What you will do: Copy the passage from the essay on feeling sad word for word, starting at "I forgot to" and ending at "had to leave.".

The Story So Far

This Is Me

me
I tried not to make eye contact with myself as I brushed my hair this morning. I don’t like to look at myself. I am not proud of what I see.I knew from the second I opened my eyes this morning that I felt sad and I knew it would get worse when I saw myself. I had ‘that look’ about me.

I anchored my thoughts on my breathing. Cool air in and warm air out. I felt my feet in my boots. I felt the metal of the keys in my hand. I was present in the moment. I was still sad.

I counted my blessings. My beautiful wife, my comfortable home, my privileged life and understanding friends. I was still sad.

I forgot to brush my teeth. Back to the bathroom. Don’t look. This is crazy. I made myself take a photo. This piece of writing already in mind nearly 12 hours ago now. I didn’t know how it would come out but I knew how I would start. I was still sad.

I didn’t have the energy today to practice passive acceptance. I felt like I could not mindfully sort thoughts from facts. As more and more people banged on the door and passed through my office panic and anxiety started building up inside me. I had to leave.

Stored records

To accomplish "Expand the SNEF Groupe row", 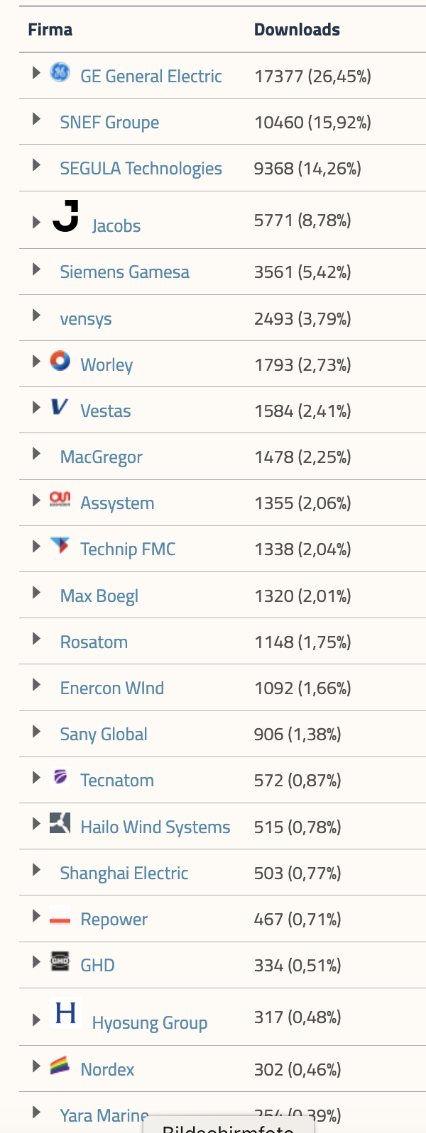I will (36, 119).
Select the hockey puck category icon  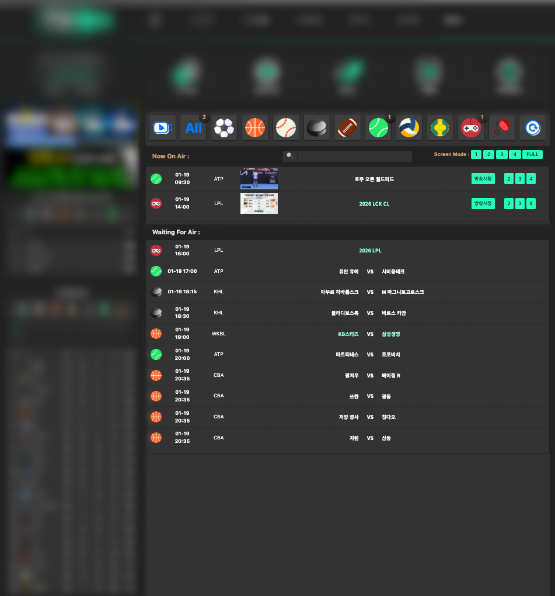pos(317,127)
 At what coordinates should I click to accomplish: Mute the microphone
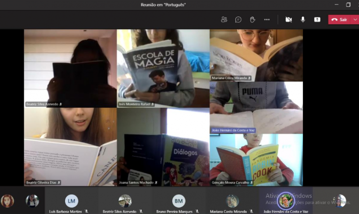tap(303, 20)
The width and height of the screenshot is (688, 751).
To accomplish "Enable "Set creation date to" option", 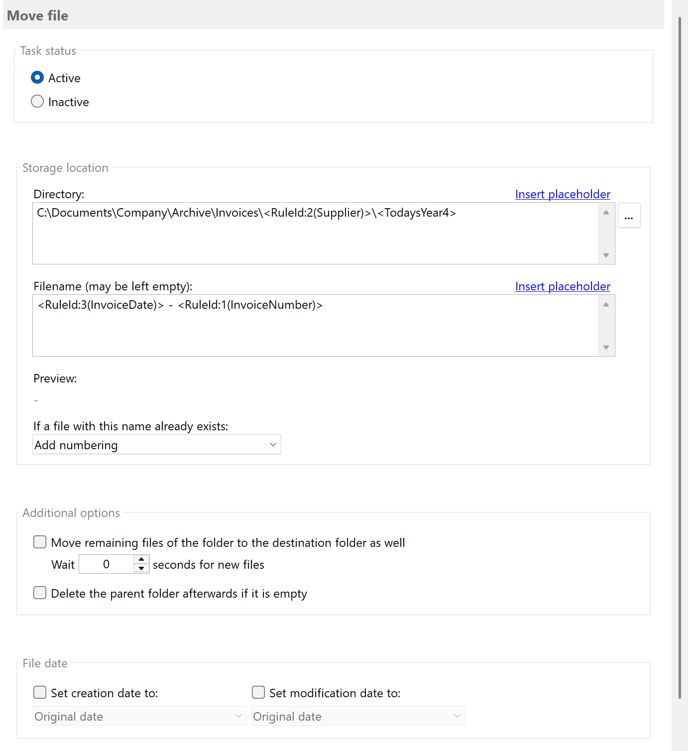I will point(39,692).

Solution for this problem:
I forgot to brush my teeth. Back to the bathroom. Don’t look. This is crazy. I made myself take a photo. This piece of writing already in mind nearly 12 hours ago now. I didn’t know how it would come out but I knew how I would start. I was still sad.

I didn’t have the energy today to practice passive acceptance. I felt like I could not mindfully sort thoughts from facts. As more and more people banged on the door and passed through my office panic and anxiety started building up inside me. I had to leave.